Las principales economías del mundo no hicieron grandes avances el domingo sobre cómo reducir las emisiones de gases de efecto invernadero, lo que demuestra lo difícil que será lograr un gran avance en las conversaciones sobre el clima de las Naciones Unidas en Glasgow durante las próximas dos semanas.

Durante una cumbre de dos días en Roma, los líderes del Grupo de las 20 principales economías, que incluye a EE.UU., India y China, lucharon por encontrar un consenso sobre la mejor manera de adherirse al acuerdo climático de París de 2015. El acuerdo tiene como objetivo lograr cero emisiones netas a mediados de siglo, lo que significa que se eliminan suficientes gases de efecto invernadero de la atmósfera para igualar cualquier nueva emisión.
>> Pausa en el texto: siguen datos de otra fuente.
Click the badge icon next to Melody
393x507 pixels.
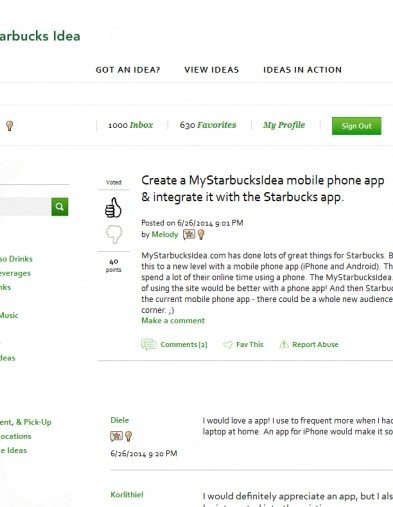coord(189,234)
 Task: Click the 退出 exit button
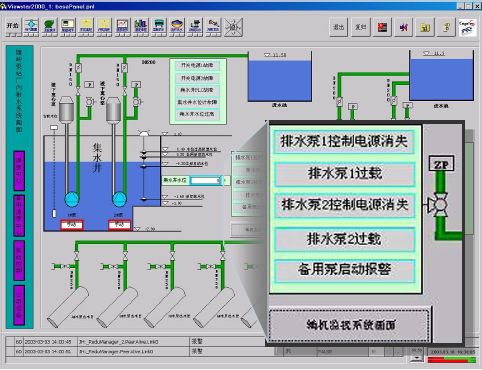click(339, 27)
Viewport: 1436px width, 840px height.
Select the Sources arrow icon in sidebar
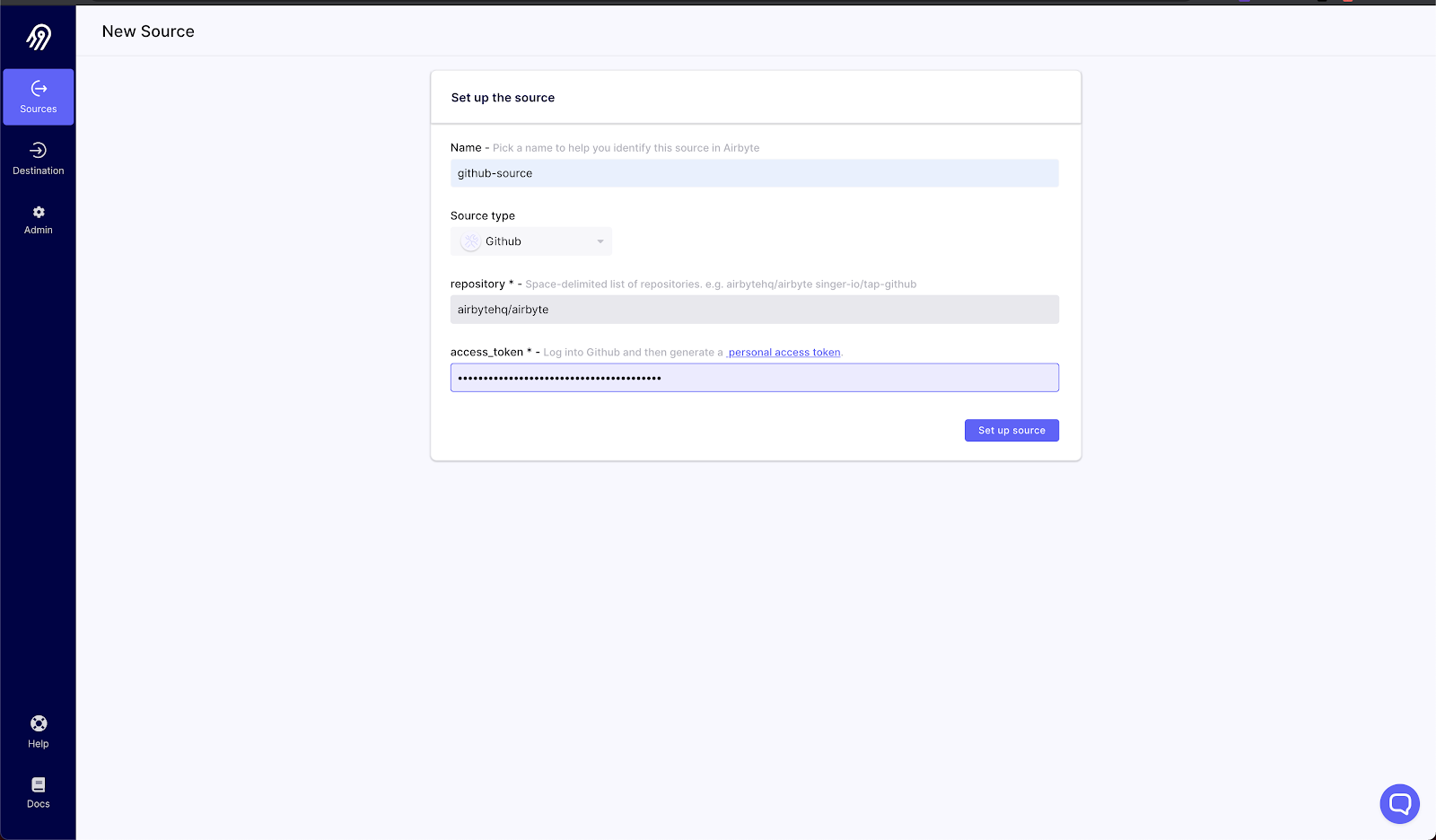pos(38,88)
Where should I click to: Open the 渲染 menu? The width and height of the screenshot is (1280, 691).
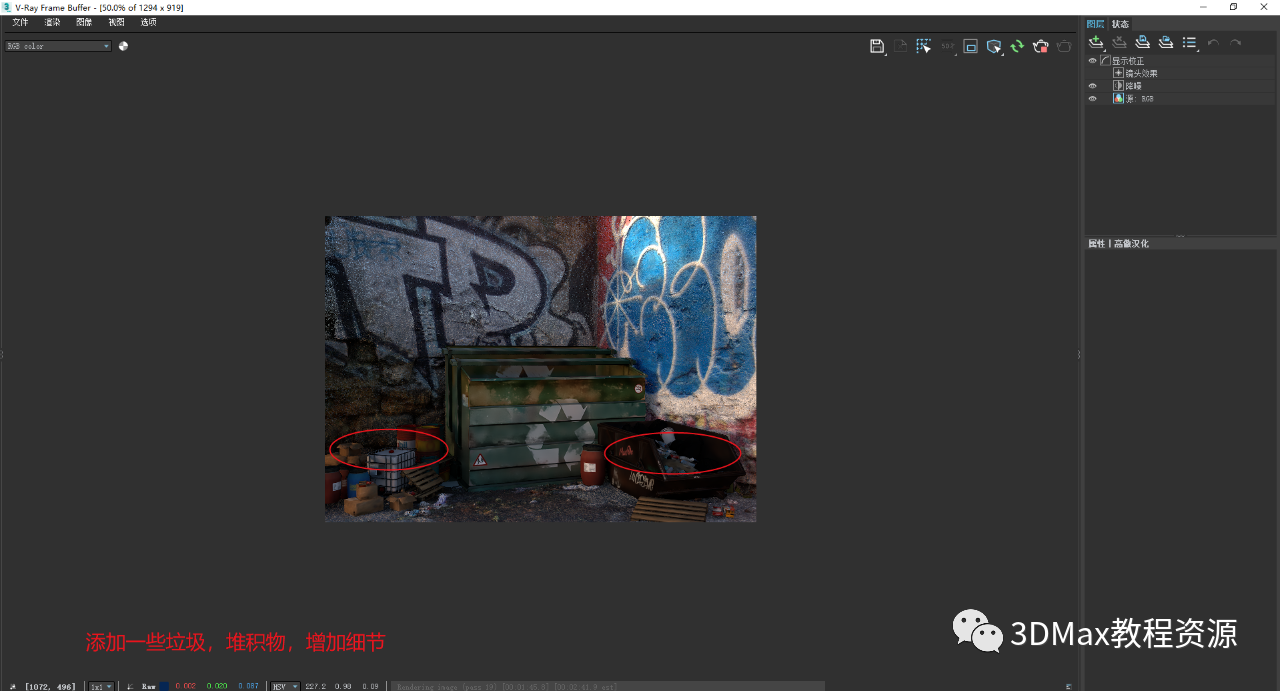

Los líderes acordaron dejar de financiar nuevas plantas de energía de carbón en el extranjero, pero por lo demás resolvieron algunos detalles sobre cómo limitar un aumento en las temperaturas globales o un cronograma para hacerlo.

Las economías del G-20 representan alrededor del 75% de las emisiones globales. Su cumbre en Roma se adelanta a las negociaciones climáticas de la ONU conocidas como COP26 en Glasgow, que comenzaban este domingo por la noche y duran dos semanas.

Una pantalla en un centro comercial de Beijing muestra al Presidente chino, Xi Jinping, dirigiéndose a la reunión del G-20 el domingo. Foto: Reuters

“Salgo de Roma con mis esperanzas incumplidas, pero al menos no están enterradas”, dijo el domingo el secretario general de la ONU, António Guterres.

El Presidente Joe Biden, en su conferencia de prensa de clausura en Roma, promocionó los esfuerzos del G-20 para abordar el cambio climático, pero señaló a Rusia, China y Arabia Saudita como un obstáculo para una declaración más fuerte sobre el tema.

“Creo que verán que logramos un progreso significativo y que se debe hacer más, pero va a requerir que sigamos enfocándonos en lo que China no está haciendo, lo que Rusia no está haciendo y lo que Arabia Saudita no está haciendo”, dijo.

El enfrentamiento deja a las economías más grandes del mundo con una tarea abrumadora al entrar en las negociaciones. Deben llegar a un acuerdo sobre cómo las naciones desarrolladas y en desarrollo van a dividir la carga de limitar las emisiones en las próximas décadas para lograr los objetivos climáticos del acuerdo de París.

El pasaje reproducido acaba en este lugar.